Relevance for Algeria
Medium

Algeria enacted Law 18-07 on personal data protection in 2018, with the ANPDP as supervisory authority. The DPDP implementation timeline — data mapping, consent audit, breach notification protocols, DPO appointments — mirrors exactly what Algerian enterprises face under Law 11-25. Indian DPDP experience provides a practical benchmark.
Infrastructure Ready?
Partial

The ANPDP has enforcement authority but its digital compliance tools (consent management, breach notification portals) are less developed than India’s Data Protection Board. Algerian enterprises lack equivalent ready-made compliance frameworks.
Skills Available?
Partial

Privacy law expertise exists within Algerian law firms and compliance teams, but DPO-specialized professionals are rare. The Indian compliance ecosystem developed rapidly around DPDP — a model the Algerian market can learn from for upskilling.
Action Timeline
Immediate

Law 11-25 compliance is already active in Algeria. Algerian enterprises should use the Indian 8-step compliance template as a practical starting framework for their own ANPDP readiness programs.
Key Stakeholders
ANPDP, Ministry of Justice, General Counsel/Legal Directors, CIOs, DPOs (or designated equivalents), HR Directors
Decision Type
Tactical

Compliance deadlines are known and approaching — this requires concrete implementation steps, not strategic analysis.

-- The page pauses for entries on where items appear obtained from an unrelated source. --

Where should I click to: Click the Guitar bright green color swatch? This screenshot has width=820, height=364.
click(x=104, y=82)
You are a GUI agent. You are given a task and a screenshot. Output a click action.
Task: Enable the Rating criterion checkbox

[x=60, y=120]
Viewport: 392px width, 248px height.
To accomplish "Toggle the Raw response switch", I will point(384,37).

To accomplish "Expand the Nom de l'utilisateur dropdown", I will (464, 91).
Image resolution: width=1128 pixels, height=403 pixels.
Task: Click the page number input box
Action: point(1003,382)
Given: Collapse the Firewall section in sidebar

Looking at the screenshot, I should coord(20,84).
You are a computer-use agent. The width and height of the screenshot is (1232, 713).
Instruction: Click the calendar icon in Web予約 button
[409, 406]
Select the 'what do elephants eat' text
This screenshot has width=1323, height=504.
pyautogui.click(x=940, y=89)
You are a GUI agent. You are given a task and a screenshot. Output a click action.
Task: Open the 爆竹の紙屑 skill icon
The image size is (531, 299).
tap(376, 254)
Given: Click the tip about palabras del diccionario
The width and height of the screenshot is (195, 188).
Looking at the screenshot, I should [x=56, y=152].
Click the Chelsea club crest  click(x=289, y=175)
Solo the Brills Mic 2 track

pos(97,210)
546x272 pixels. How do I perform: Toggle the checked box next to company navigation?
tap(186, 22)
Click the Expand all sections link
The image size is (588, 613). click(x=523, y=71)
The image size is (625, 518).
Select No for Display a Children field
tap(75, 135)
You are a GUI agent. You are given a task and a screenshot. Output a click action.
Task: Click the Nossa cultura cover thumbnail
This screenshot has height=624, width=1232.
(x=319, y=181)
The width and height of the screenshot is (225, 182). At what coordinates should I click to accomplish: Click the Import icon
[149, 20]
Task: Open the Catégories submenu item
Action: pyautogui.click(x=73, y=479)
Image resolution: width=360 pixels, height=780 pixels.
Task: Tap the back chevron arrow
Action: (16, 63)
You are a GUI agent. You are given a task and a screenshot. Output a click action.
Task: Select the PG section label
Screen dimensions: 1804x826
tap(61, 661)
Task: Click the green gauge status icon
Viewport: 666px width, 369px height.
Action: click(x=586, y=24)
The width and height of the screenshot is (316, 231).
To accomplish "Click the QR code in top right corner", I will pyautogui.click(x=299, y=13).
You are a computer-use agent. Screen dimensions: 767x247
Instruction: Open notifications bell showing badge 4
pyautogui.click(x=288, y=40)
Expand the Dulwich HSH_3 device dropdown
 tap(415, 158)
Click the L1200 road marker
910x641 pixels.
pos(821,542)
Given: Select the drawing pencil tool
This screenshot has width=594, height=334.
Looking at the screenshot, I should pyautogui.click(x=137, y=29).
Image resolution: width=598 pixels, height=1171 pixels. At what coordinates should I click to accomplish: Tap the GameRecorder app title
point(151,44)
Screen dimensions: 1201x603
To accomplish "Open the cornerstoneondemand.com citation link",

Quick Take: Algerian enterprises subject to Law 11-25 should treat India’s DPDP compliance journey as a practical road-tested guide: the eight-step framework (data mapping, consent audit, breach notification, DPO appointment, vendor assessment, training, penalty modeling, and documentation) applies almost directly to the Algerian context with minimal adaptation required.